### WHAT IS ASKED
Copy every line of the rows below exactly, omitting the pictures.

:: RECORDS PROVIDED ::

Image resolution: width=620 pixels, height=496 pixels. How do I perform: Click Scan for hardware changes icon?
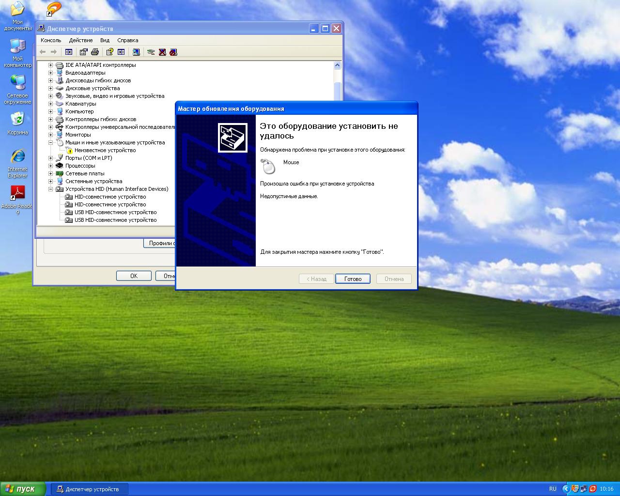pos(137,52)
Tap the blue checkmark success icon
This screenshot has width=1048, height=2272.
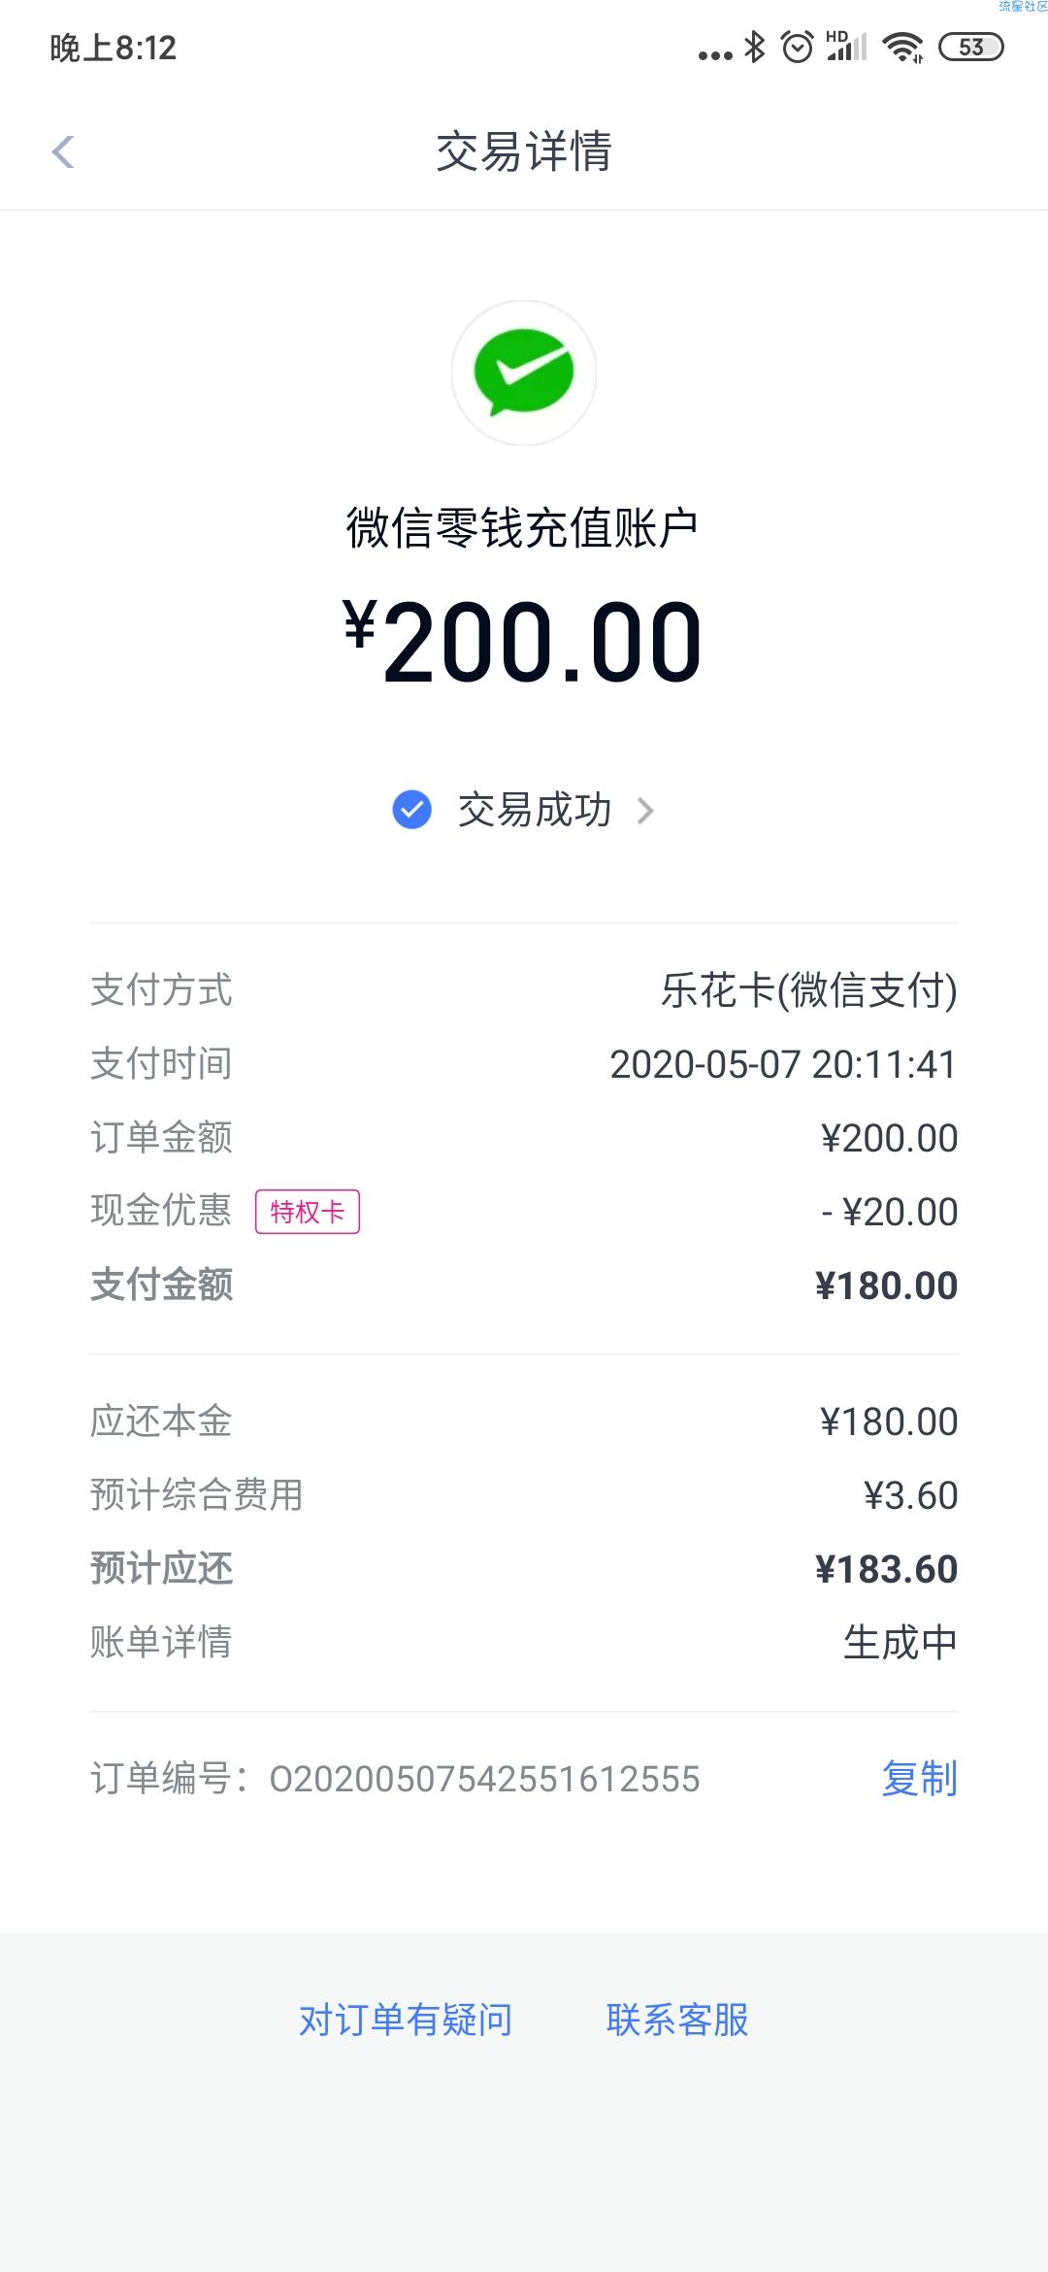click(x=411, y=810)

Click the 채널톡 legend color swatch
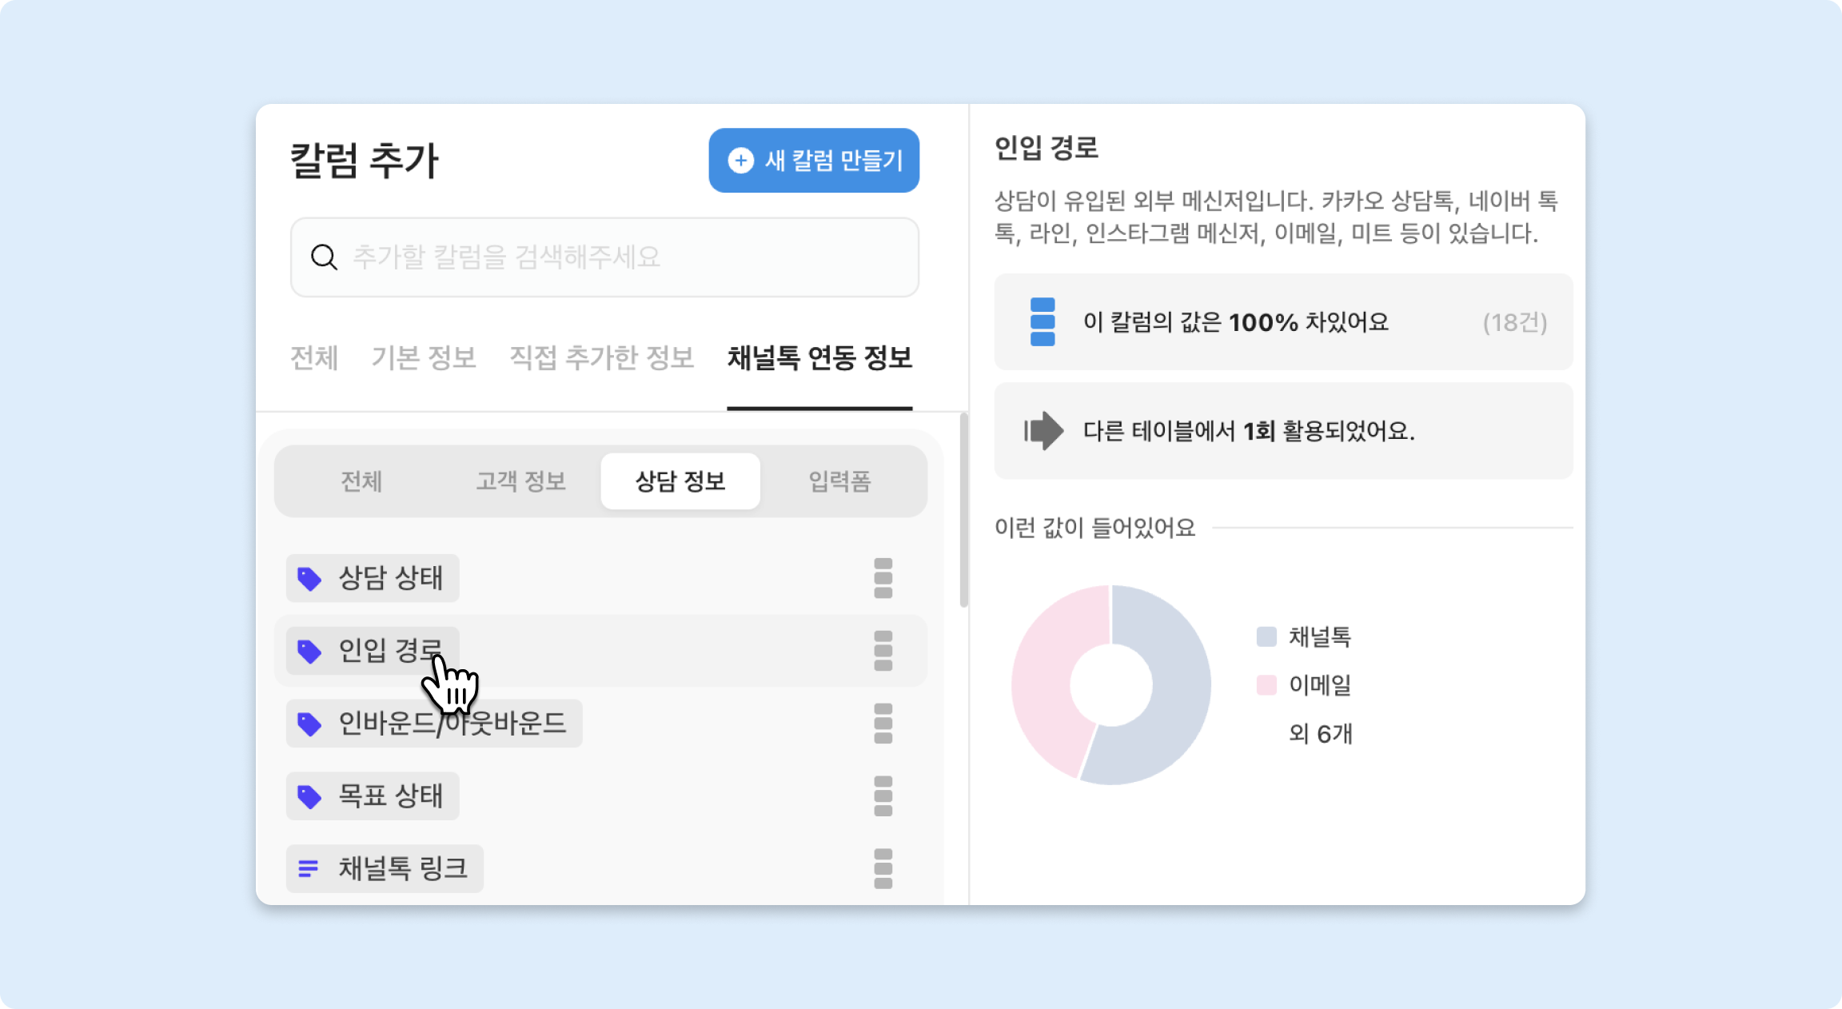pyautogui.click(x=1266, y=637)
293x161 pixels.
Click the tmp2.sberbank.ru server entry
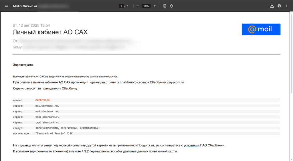(x=48, y=122)
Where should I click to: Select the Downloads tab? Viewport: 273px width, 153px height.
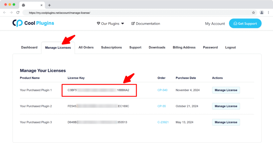point(157,47)
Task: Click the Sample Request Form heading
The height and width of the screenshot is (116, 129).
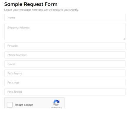Action: click(31, 4)
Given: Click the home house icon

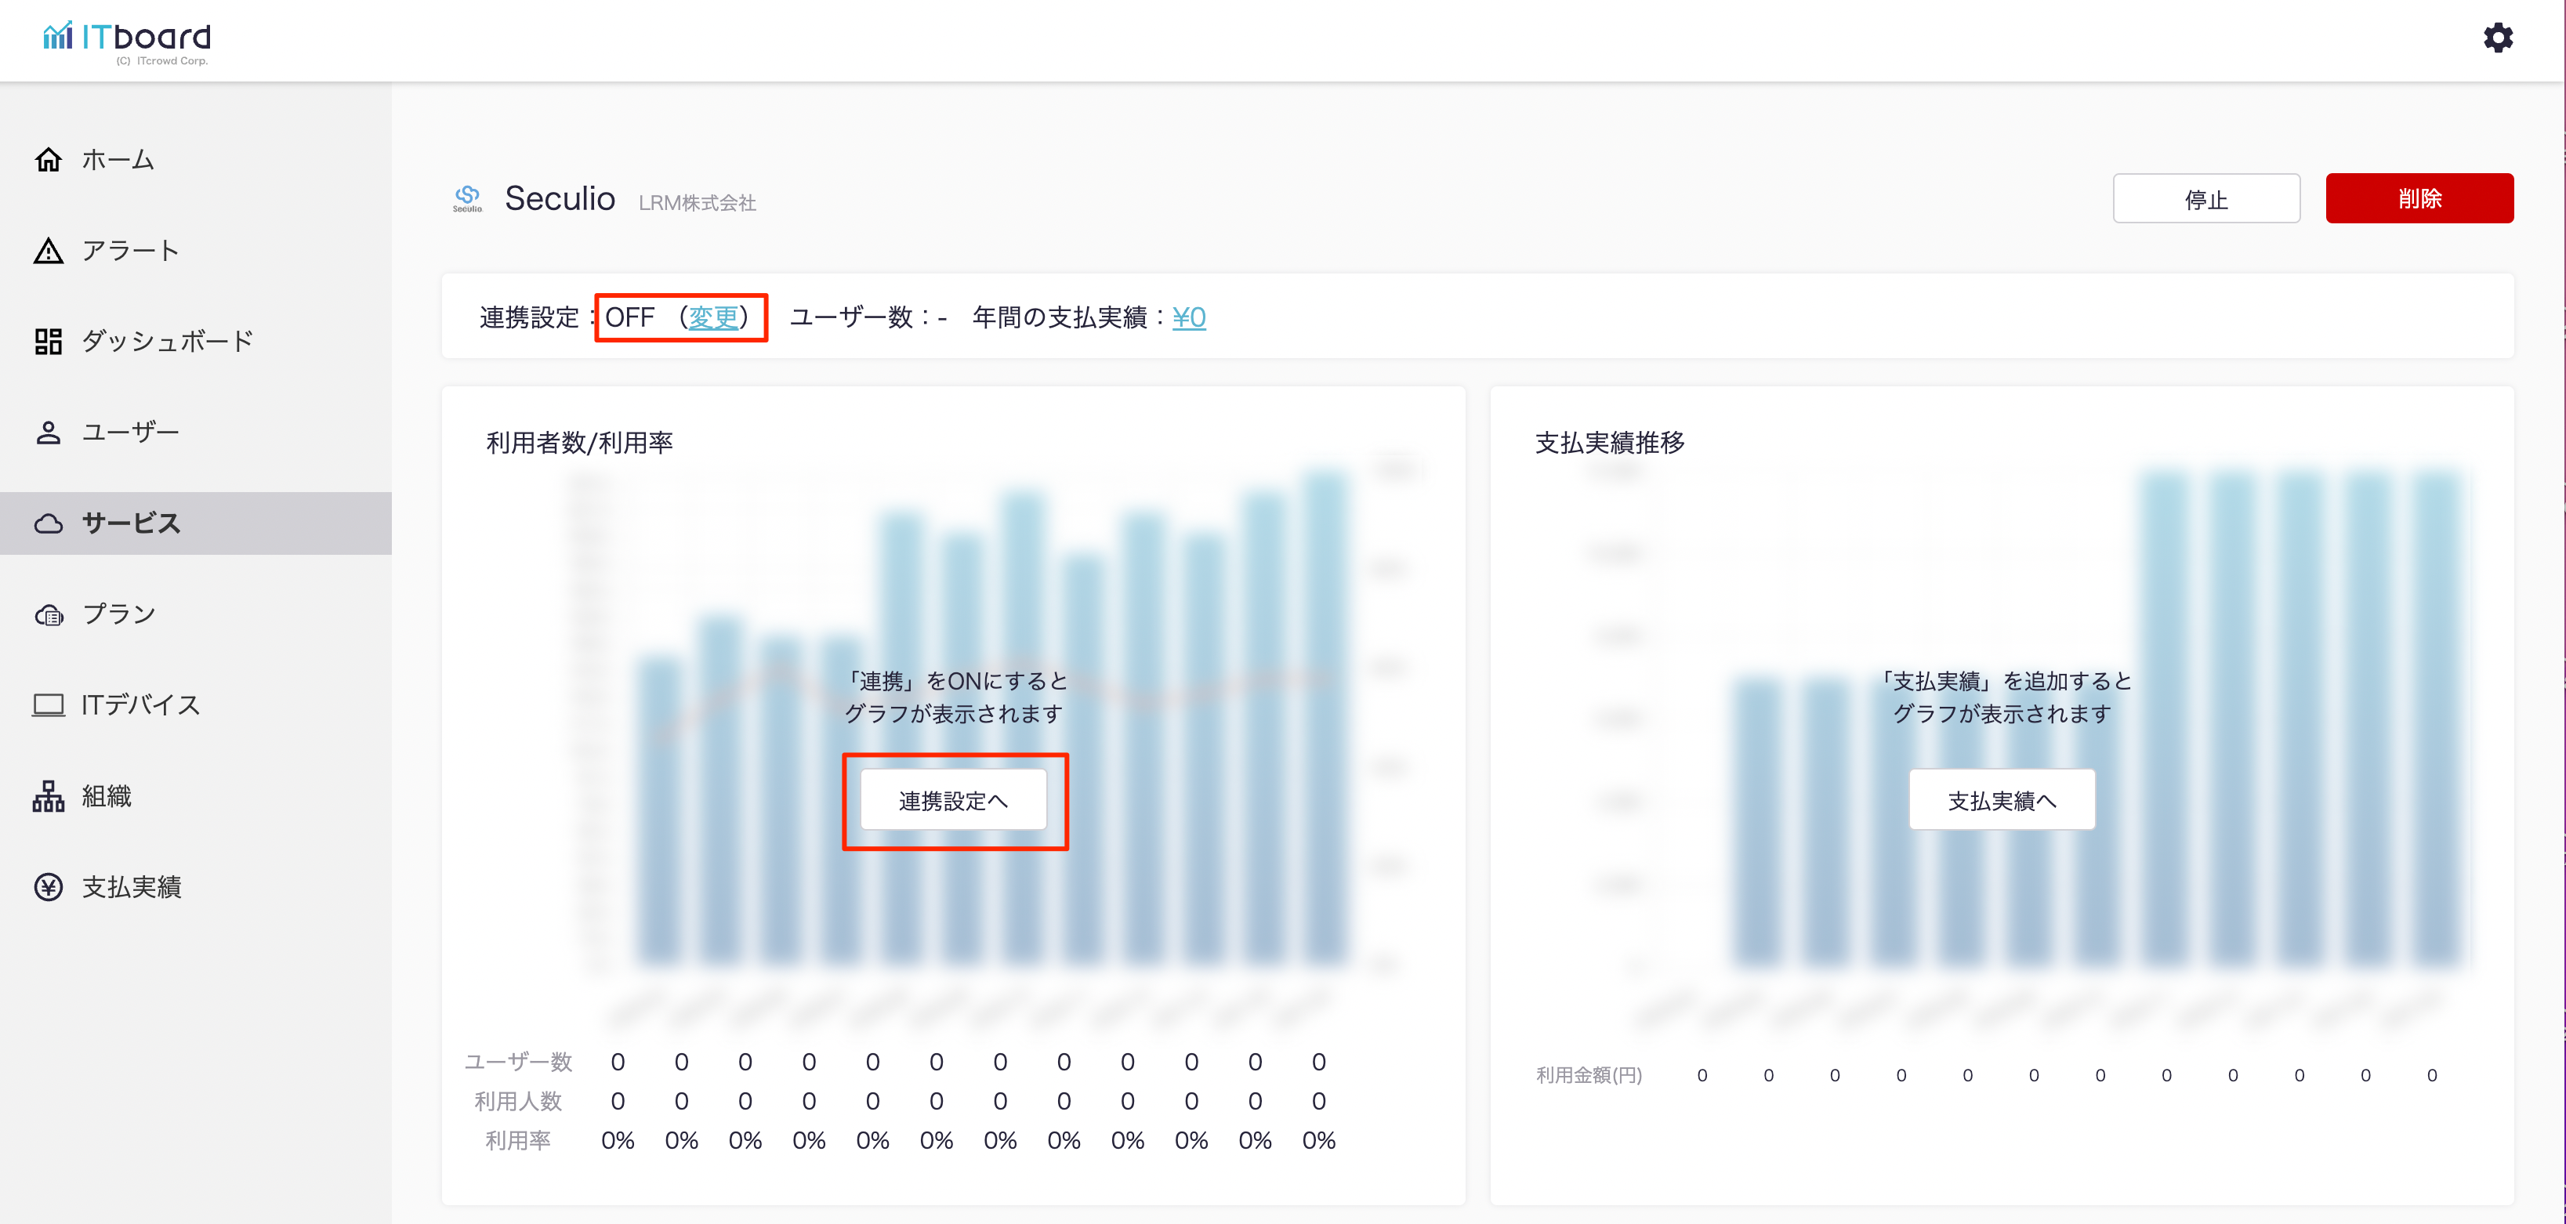Looking at the screenshot, I should 48,159.
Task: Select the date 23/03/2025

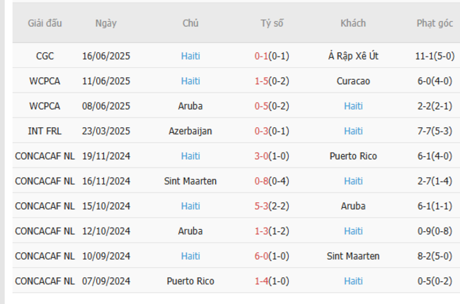Action: click(106, 131)
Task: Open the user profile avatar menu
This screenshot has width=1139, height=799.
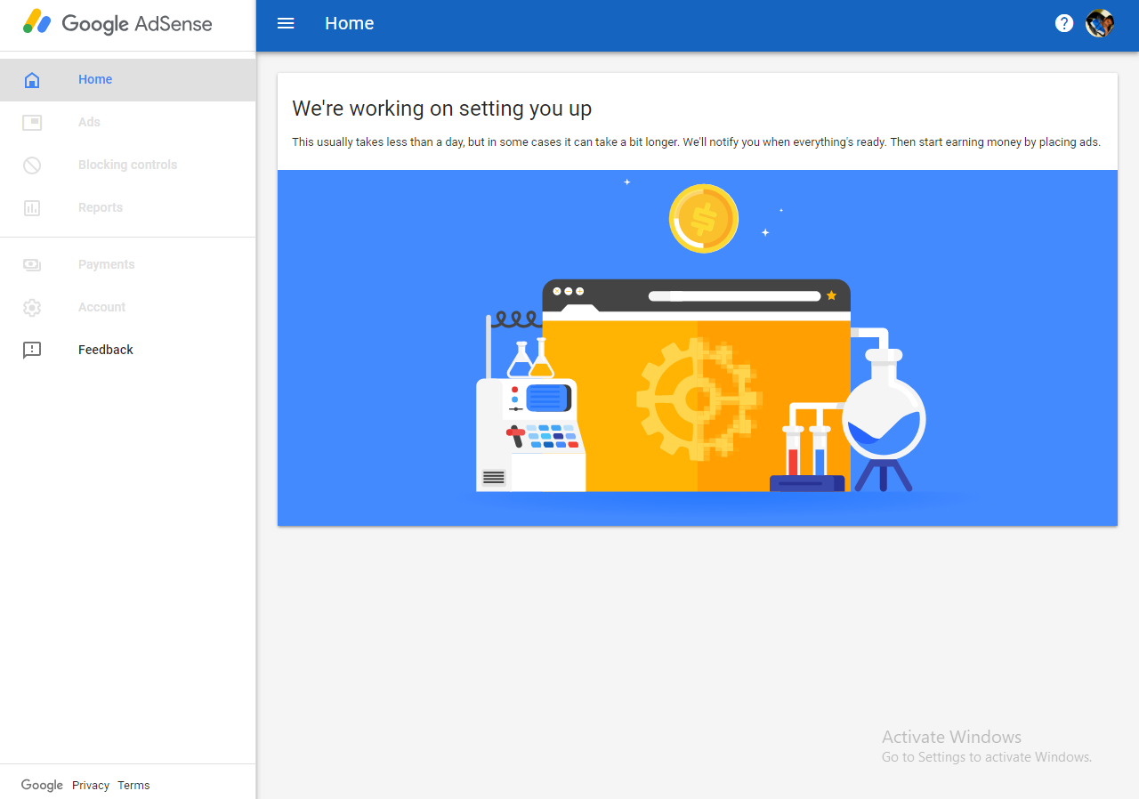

:::

### EXERCISE OUTPUT
Image resolution: width=620 pixels, height=496 pixels. How do I perform: Click Scan for hardware changes icon?
pos(137,52)
Tap the blue checkmark success icon
This screenshot has width=1048, height=2272.
click(x=411, y=810)

Click the 채널톡 legend color swatch
pyautogui.click(x=1266, y=637)
293x161 pixels.
Click the tmp2.sberbank.ru server entry
(x=48, y=122)
Where should I click to: Select the Downloads tab? Viewport: 273px width, 153px height.
point(157,47)
Task: Click the Sample Request Form heading
The height and width of the screenshot is (116, 129).
Action: click(31, 4)
Given: Click the home house icon

Looking at the screenshot, I should 48,159.
Task: Select the date 23/03/2025

Action: click(106, 131)
Task: Open the user profile avatar menu
This screenshot has width=1139, height=799.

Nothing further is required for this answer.